Les Nations Unies ont alerté, mardi, sur le sort des marins toujours bloqués en mer à cause de la pandémie de Covid-19. C’est une autre facette souvent méconnue de la crise sanitaire du nouveau coronavirus. Des centaines de milliers de marins à travers le monde sont immobilisés en mer à des milliers de kilomètres de chez eux.
A l’échelle mondiale, quelque 400.000 marins sont actuellement dans l’impossibilité de débarquer à la fin du voyage qui leur a été assigné en raison des mesures de confinement liées à la pandémie, et autant de personnes attendent à terre de pouvoir les remplacer, ont rappelé le Haut-Commissariat des Nations Unies aux droits de l’homme (HCDH), le Pacte mondial des Nations Unies et le Groupe de travail de l’ONU sur les entreprises et les droits de l’homme. Dans une déclaration commune appelant à « atténuer la crise de la Covid-19 en mer », ces trois entités onusiennes regrettent que des marins soient empêchés de débarquer ou de retourner sur leurs navires.
Cette situation empêche les professionnels du secteur maritime de gagner leur vie ou de rentrer chez eux en raison des restrictions imposées par la pandémie en matière de voyage et de transit. Cette « crise cachée » touche des centaines de milliers de membres d’équipage de navires et d’autres travailleurs bloqués en mer depuis de nombreux mois. Selon l’ONU, des personnes ont été bloquées dans certains cas, sur le même navire pendant 17 mois ou plus, soit bien plus que les 11 mois maximums autorisés par les normes internationales du travail.
Situation similaire dans l’industrie de la pêche et sur les plateformes pétrolières et gazières
Outre les personnes travaillant sur les porte-conteneurs et autres navires commerciaux essentiels à la chaîne d’approvisionnement mondiale, sont également touchés les personnes travaillant dans l’industrie de la pêche et sur les plateformes pétrolières et gazières offshore. Pour l’ONU, ces conditions ont un impact profondément négatif sur leurs droits fondamentaux, notamment le droit à la santé physique et mentale, le droit à la liberté de mouvement et le droit à la vie familiale.

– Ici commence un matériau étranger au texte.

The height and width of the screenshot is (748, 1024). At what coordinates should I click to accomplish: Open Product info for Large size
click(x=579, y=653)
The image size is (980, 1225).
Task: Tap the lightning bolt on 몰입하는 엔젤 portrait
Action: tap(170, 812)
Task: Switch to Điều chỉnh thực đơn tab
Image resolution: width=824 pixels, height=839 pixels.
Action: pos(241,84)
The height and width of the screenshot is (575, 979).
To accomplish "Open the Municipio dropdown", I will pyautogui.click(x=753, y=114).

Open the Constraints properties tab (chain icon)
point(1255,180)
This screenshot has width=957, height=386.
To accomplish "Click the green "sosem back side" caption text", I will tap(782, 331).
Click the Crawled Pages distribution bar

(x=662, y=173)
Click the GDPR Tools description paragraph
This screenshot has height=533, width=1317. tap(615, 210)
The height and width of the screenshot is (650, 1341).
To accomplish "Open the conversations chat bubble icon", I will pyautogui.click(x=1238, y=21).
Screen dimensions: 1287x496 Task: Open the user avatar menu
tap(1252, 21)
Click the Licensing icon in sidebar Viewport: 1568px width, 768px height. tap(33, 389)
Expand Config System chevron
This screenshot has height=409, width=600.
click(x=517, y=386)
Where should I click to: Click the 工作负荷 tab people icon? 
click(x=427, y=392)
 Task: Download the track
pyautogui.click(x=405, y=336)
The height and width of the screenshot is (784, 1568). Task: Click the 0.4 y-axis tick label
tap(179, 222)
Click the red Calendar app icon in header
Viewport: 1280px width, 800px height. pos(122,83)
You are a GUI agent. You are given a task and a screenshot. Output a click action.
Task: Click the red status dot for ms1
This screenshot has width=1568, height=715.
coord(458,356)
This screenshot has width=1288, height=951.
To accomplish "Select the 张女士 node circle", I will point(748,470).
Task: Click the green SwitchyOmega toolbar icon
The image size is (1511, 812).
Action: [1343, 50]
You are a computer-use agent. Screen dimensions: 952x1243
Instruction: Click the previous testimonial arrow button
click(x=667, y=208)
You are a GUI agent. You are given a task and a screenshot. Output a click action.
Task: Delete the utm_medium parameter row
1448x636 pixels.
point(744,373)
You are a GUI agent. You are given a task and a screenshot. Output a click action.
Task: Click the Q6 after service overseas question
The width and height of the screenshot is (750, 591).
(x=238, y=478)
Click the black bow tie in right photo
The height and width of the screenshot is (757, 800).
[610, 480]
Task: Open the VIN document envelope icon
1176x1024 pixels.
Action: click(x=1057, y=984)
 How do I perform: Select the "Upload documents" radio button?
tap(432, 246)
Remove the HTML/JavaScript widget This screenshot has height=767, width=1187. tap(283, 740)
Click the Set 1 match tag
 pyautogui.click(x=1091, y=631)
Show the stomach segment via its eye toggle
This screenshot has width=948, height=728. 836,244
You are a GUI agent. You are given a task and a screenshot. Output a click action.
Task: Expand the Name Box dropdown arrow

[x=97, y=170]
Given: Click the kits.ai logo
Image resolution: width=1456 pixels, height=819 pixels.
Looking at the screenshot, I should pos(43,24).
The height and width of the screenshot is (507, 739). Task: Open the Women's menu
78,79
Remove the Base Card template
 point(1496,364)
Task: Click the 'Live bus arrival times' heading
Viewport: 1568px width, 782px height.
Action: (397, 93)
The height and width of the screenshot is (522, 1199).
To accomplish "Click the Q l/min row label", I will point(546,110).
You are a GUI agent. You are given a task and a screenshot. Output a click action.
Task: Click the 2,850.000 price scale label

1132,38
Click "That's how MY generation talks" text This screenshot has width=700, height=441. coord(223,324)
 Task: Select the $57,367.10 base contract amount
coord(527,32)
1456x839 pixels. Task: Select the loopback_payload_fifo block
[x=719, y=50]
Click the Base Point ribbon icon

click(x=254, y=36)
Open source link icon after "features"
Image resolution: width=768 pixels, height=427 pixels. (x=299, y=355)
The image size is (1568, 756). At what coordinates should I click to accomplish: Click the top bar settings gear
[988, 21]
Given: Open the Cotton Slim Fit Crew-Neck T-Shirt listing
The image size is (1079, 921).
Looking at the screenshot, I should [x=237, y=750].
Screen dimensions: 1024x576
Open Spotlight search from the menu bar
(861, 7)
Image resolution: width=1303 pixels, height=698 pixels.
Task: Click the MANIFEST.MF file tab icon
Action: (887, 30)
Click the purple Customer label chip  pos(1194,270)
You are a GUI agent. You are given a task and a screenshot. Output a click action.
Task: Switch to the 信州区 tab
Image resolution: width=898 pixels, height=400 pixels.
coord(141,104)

Dans leur déclaration commune, les trois entités onusiennes appellent par ailleurs les entreprises concernées à identifier l’impact de la pandémie, et de la réponse des gouvernements à celle-ci, sur les droits humains des marins et à utiliser « activement leur influence pour atténuer ces impacts autant que possible ».
Le HCDH, le Pacte mondial et le Groupe de travail encouragent les entreprises à exhorter les gouvernements à mettre en œuvre des protocoles et les mesures élaborés par les agences des Nations Unies pour permettre le changement d’équipage en toute sécurité. Dans ce dispositif, les associations et les syndicats de du secteur doivent également être associés, estiment les trois entités onusiennes afin qu’ils exercent ensemble une pression collective.
Au début du mois de septembre, le Directeur général de l’Organisation internationale du travail (OIT), Guy Ryder, avait déjà fait part de son inquiétude concernant la situation des marins. « Beaucoup ont été et continuent d’être bloqués à bord depuis des mois, certains depuis plus d’un an. Ils sont stressés et épuisés. Parallèlement, de nouveaux équipages sont prêts à les remplacer mais ne peuvent pas le faire », avait affirmé M. Ryder.
Un appel aux gouvernements et au secteur des transports maritimes
D’autres entités onusiennes dont l’Organisation maritime internationale (OMI) et des organismes tels que la Fédération internationale des travailleurs des transports et la Chambre internationale de la marine marchande ont également tenté d’attirer l’attention sur ce problème. Ils ont proposé des solutions, notamment la nécessité d’accorder aux membres d’équipage le statut de « travailleur clé ». Toutefois, les mesures gouvernementales anti-Covid continuent d’affecter directement la capacité des exploitants de navires à effectuer les changements d’équipage de routine et nécessaires ou à accorder des congés à terre.
C’est pourquoi, le HCDH, le Pacte mondial et le Groupe de travail estiment que la responsabilité de respecter les droits des marins ne se limite pas aux gouvernements et au secteur des transports maritimes mais qu’elle s’étend également aux milliers d’entreprises commerciales qui utilisent les services de transport maritime de marchandises. Ces derniers représentent près de 90 % du commerce mondial.
Pour mettre fin à cette « situation intolérable », les entités onusiennes demandent aux entreprises multinationales et aux marques mondiales, ainsi qu’aux institutions financières, d’évaluer et d’agir pour remédier à la situation des marins dans le contexte de la pandémie, quelle que soit la place qu’elles occupent dans la « chaîne de valeur ».